その問いであの件かとすぐに想像つく。最近色んな獄卒に聞かれる質問だ。
思った以上に鬼たちは噂話や恋バナに興味津々で、当事者にとっては迷惑な話だ。

「特に何も思ってませんよ」
「えー、あれだけ好きって言われても?」
「ええ。彼女をそういう対象として見たことはないので」
「でも…ちょっと気になったりしません?あんなに言われたら」

唐瓜も気になっているのか控えめに手を挙げる。何度も言われれば、多少なりとも気になるはずだ。しかし鬼灯は首を横に振る。

「ただの鬱陶しい奴としか」
「ですよねえ」

ドアをこそっと開けて話を聞いていた名前が顔を出した。
まさか本人に聞かれているとは思うまい。余計なことを聞き出してしまったかもしれないと、唐瓜と茄子は驚いたように口を噤んだ。
しかし名前は鬱陶しいと言われたことなど気にせず鬼灯の近くに駆け寄り、袖を引っ張りながら唇を尖らせた。

「もう少し評価上げてくださいよ」
「では……目障り」
「それ下がってますよ。でもいいです。低ければあとは上がるだけです」
「ポジティブすぎる……」

唐瓜のひょえーと言う声が小さく響く。鬼灯はため息を吐くようにして書類を抱えると歩き出した。

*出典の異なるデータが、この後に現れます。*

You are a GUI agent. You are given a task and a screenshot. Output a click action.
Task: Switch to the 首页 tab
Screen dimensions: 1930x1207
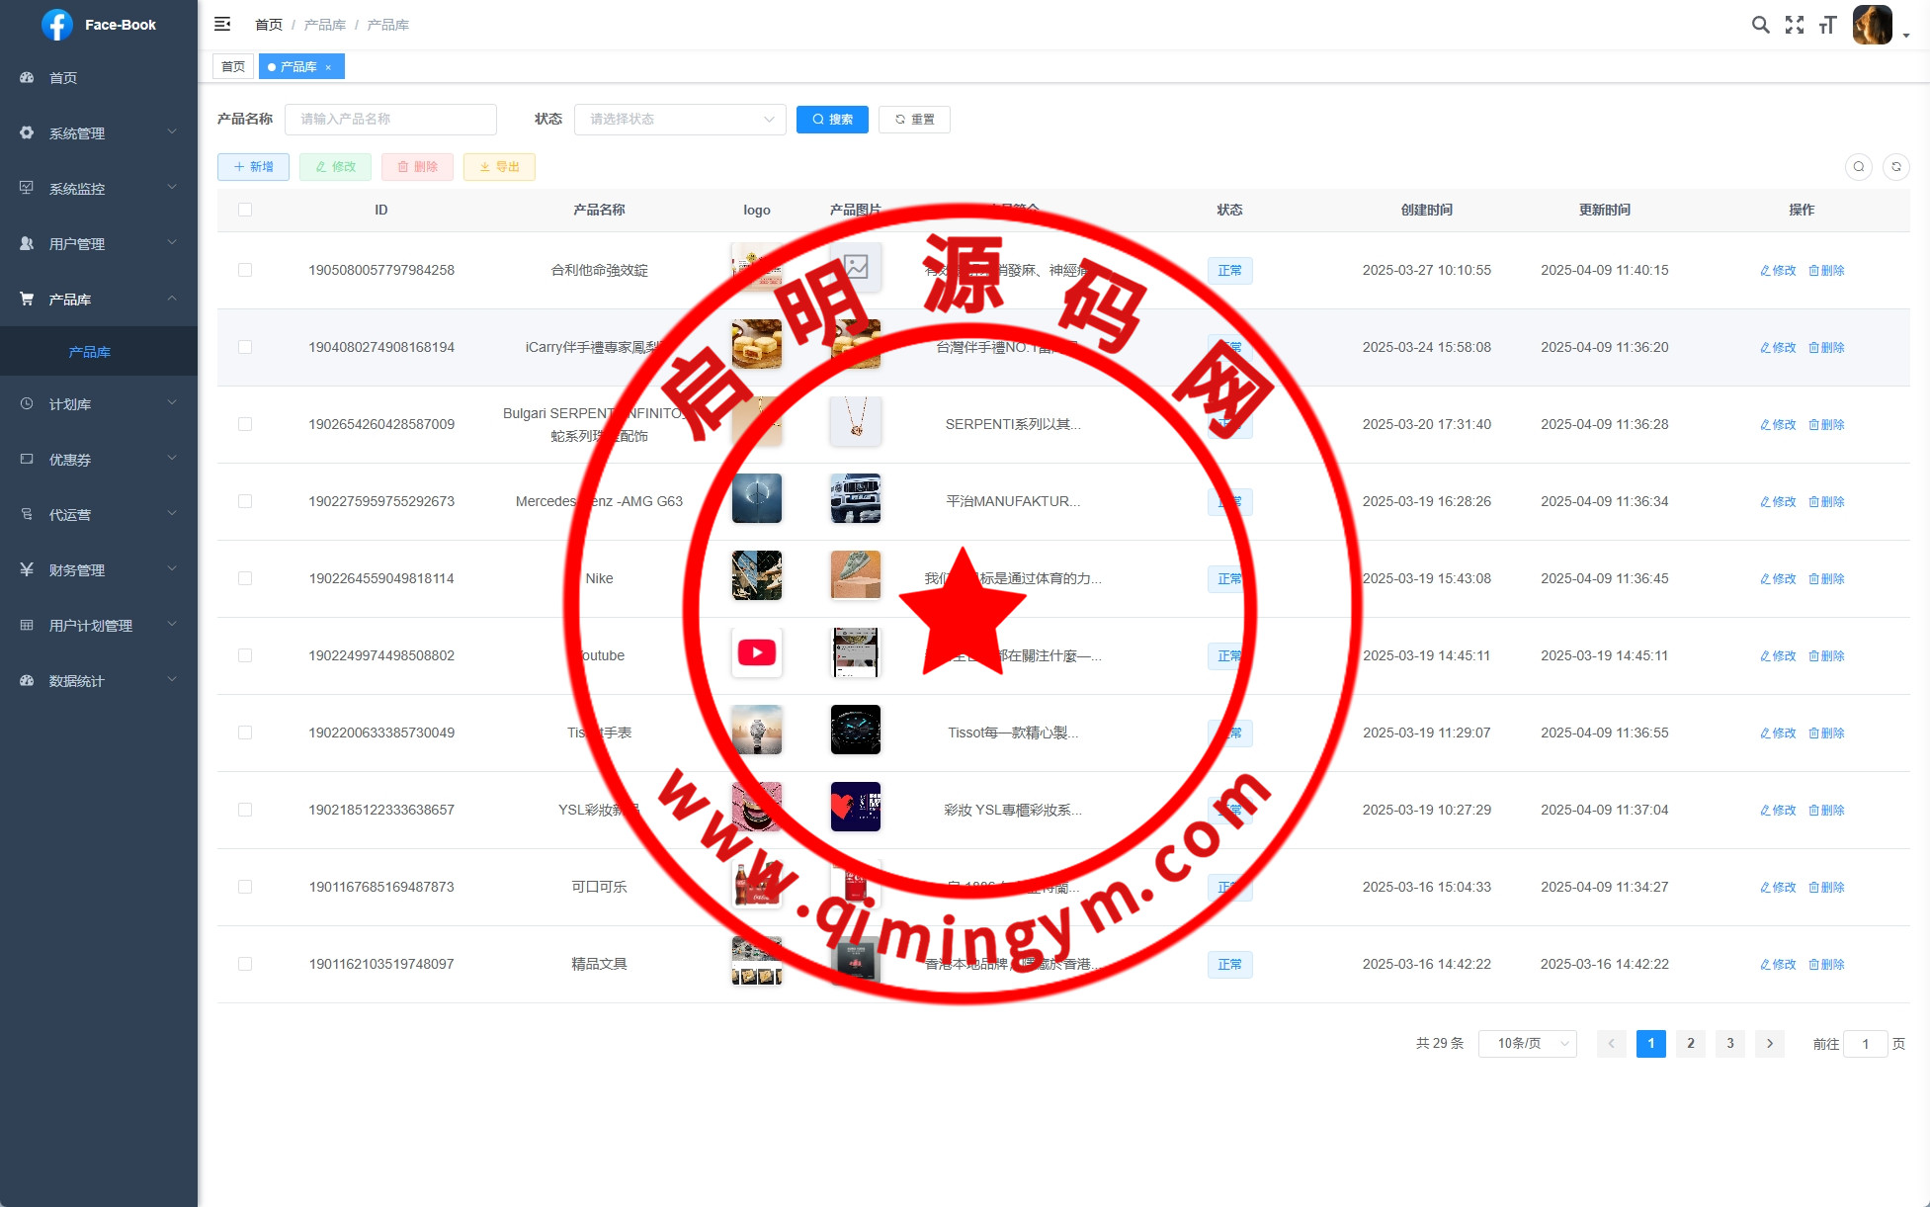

「鬼灯様視察ですか?お昼外で食べるなら一緒に行きましょう」
「行きません」
「おいしいお店知ってますよ」
「行きません」

しっし、と追い払われても名前はにこにこしたままだ。行ってらっしゃいと手を振った名前に茄子は感嘆の声を漏らした。

「名前さんすげー」
「正直に生きなくちゃもったいないでしょう?」

大好きな人の後姿を見つめながら、名前はほんのりと頬を染めた。